Weiters hat die Agentur für Bio Getreide zugesagt, ihre Lieferanten in den nächsten Tagen weitergehend zu informieren und Lösungsvorschläge zu präsentieren. BIO AUSTRIA erwartet, dass alles getan wird, um die Ansprüche der Bauern bestmöglich zu befriedigen und eine verlässliche Vermarktung österreichweit für 2010 und darüber hinaus sicher zu stellen.

Der sprunghafte, ungewöhnlich hohe Zuwachs bei Bio-Ackerflächen wurde maßgeblich durch das Zusammentreffen verschiedener Faktoren, wie der schwierigen Situation im konventionellen Getreidemarkt und dem Einstiegsstopp in das ÖPUL im Herbst 2009, ausgelöst.
Trotz des hohen Zuwachses an Bio-Ackerfläche (rund 20.000 Hektar) ist der Getreideflächenanteil an der Bio-Ackerfläche von 45% im Jahr 2009 auf 38% im Jahr 2010 zurückgegangen, was in absoluten Zahlen lediglich einem Zuwachs von 5.000 Hektar Bio-Getreidefläche entspricht. Der Anteil anderer Kulturen hat sich deutlich erhöht, z.B. Eiweißflächenanteil von 6,3% im Jahr 2009 auf 8,4% im Jahr 2010.

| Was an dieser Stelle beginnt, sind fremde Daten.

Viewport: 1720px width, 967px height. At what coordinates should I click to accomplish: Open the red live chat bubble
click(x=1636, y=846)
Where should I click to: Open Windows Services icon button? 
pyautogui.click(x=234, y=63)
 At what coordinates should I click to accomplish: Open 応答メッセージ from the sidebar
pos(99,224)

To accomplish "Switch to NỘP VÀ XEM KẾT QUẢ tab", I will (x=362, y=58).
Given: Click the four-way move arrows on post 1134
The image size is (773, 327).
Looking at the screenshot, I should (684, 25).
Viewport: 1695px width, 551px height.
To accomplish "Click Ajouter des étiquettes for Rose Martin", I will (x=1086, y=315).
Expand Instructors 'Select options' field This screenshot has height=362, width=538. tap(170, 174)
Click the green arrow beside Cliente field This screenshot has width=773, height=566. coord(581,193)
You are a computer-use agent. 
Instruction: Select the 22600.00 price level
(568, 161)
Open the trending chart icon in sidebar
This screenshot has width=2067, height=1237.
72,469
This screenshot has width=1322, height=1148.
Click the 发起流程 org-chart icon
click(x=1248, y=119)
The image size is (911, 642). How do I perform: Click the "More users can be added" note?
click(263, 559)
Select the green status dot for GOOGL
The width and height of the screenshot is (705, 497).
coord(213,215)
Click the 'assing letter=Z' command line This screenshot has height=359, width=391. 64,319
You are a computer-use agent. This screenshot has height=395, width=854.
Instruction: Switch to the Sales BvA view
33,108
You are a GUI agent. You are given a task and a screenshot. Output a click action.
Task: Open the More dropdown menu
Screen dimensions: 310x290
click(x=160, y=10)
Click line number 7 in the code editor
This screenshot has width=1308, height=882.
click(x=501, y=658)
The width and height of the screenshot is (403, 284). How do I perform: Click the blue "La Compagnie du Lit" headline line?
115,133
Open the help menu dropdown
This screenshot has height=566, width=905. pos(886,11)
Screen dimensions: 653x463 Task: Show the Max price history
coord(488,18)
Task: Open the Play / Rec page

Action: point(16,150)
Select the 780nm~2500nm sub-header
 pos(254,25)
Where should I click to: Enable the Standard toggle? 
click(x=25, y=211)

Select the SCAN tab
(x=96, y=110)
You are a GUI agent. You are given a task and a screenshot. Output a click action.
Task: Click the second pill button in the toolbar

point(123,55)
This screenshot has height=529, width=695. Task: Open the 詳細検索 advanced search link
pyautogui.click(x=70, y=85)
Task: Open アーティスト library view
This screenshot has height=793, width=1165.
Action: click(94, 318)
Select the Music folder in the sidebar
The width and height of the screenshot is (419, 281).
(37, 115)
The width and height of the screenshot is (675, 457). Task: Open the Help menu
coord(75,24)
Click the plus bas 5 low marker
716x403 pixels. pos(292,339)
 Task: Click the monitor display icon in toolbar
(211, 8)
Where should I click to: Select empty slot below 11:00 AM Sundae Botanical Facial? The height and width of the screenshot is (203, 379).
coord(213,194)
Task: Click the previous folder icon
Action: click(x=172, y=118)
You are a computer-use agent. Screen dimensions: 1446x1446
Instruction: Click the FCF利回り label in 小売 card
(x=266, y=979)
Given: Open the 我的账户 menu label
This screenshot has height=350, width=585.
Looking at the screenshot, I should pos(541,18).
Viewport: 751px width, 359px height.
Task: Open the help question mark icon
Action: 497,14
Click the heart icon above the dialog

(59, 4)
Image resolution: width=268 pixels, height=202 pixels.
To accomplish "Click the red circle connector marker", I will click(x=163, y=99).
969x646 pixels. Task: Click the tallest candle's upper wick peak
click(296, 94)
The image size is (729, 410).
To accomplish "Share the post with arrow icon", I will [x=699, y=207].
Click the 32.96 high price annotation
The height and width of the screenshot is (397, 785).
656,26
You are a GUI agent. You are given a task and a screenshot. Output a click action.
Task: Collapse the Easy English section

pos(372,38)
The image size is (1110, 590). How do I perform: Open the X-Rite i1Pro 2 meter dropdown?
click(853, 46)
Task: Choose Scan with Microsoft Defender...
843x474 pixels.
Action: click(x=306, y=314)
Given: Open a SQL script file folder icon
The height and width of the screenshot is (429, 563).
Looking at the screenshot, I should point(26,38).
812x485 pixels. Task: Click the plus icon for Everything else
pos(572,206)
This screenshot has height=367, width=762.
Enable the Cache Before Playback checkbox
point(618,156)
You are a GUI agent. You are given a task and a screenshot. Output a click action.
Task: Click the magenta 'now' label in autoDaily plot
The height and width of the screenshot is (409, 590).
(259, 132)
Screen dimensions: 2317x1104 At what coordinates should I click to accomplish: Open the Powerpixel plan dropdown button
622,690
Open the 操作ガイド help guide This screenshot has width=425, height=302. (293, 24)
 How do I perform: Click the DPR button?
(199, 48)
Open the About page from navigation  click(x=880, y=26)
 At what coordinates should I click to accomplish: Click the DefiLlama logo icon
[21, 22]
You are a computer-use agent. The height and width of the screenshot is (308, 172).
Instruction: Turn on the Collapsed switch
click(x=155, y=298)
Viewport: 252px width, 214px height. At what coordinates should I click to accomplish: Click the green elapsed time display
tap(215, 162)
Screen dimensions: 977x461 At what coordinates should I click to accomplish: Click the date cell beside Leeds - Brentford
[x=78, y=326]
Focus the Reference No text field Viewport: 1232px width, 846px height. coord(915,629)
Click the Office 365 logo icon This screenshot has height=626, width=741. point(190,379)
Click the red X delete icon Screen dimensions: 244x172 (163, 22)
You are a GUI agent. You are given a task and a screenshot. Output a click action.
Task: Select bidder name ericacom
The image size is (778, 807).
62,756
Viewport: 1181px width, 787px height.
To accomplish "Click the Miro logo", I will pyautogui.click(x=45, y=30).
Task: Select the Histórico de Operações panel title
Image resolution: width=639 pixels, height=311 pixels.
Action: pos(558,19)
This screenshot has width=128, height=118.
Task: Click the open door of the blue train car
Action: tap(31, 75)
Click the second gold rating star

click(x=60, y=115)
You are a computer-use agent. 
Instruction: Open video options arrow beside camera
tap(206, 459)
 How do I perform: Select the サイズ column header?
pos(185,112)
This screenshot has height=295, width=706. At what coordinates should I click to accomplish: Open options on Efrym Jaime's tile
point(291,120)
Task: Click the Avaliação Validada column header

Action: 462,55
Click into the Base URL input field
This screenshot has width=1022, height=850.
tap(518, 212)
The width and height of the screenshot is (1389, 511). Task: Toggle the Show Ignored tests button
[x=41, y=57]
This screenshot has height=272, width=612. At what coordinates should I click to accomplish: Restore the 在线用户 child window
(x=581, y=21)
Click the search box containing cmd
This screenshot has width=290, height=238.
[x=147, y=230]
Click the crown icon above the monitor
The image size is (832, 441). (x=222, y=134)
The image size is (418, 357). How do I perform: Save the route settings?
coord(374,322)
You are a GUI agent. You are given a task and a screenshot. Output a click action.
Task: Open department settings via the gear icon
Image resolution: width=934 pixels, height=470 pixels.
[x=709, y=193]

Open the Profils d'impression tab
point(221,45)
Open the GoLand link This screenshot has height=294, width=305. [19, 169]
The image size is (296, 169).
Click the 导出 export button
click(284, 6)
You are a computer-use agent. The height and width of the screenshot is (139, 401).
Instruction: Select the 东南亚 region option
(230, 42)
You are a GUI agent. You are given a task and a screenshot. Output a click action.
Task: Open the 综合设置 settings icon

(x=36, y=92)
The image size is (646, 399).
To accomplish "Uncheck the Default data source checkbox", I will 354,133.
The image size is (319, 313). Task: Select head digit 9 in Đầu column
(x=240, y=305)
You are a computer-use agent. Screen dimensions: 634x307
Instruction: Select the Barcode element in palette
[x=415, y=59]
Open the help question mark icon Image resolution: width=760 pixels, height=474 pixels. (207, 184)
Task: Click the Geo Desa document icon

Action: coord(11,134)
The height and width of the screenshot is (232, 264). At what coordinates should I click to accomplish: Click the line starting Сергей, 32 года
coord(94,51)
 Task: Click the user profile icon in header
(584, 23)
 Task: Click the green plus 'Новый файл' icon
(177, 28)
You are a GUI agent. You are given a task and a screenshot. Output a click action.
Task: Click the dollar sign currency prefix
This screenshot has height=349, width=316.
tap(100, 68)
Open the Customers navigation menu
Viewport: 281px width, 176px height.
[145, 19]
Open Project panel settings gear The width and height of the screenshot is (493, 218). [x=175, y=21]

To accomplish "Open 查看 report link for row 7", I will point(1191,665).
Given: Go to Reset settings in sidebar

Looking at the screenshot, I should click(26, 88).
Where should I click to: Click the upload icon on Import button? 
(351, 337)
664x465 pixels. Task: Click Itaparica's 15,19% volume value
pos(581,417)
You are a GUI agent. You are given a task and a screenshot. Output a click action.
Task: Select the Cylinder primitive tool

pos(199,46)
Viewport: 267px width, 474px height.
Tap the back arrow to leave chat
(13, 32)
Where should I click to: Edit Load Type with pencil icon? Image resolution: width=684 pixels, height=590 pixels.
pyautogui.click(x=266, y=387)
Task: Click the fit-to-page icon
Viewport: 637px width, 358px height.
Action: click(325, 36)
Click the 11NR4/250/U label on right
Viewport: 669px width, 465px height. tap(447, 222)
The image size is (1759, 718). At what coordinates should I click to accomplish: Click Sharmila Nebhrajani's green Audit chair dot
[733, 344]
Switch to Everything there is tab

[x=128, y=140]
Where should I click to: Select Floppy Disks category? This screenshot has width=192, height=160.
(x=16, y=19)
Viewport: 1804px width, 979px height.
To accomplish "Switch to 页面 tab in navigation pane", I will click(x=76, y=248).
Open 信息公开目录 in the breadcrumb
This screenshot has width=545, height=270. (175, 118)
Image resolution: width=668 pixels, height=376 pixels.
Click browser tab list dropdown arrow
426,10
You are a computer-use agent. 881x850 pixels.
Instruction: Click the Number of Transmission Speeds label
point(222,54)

Andererseits ist der internationale Kontext zu beachten, da Österreich bei Bio-Speisegetreide traditionell ein Exportland ist. Das heißt, die internationale Angebots- und Preissituation wird heuer den Verlauf der Bio-Getreidevermarktung wesentlich mitentscheiden.

Die neuesten RollAMA Zahlen bescheinigen Bio-Lebensmitteln eine mengenmäßige Absatzsteigerung von 40% im Vergleich erstes Trimester 2009 zu erstem Trimester 2010 im österreichischen Lebensmittelhandel und bestätigen - entgegen anders lautenden Behauptungen - die positive Bio-Marktentwicklung.

Es ist allerdings dringend an der Zeit, dass die Erzeugerpreise für Biobauern anziehen und die, trotz aller negativen Begleitumstände insgesamt positive Entwicklung am Bio-Markt, an die Bauern weiter gegeben wird.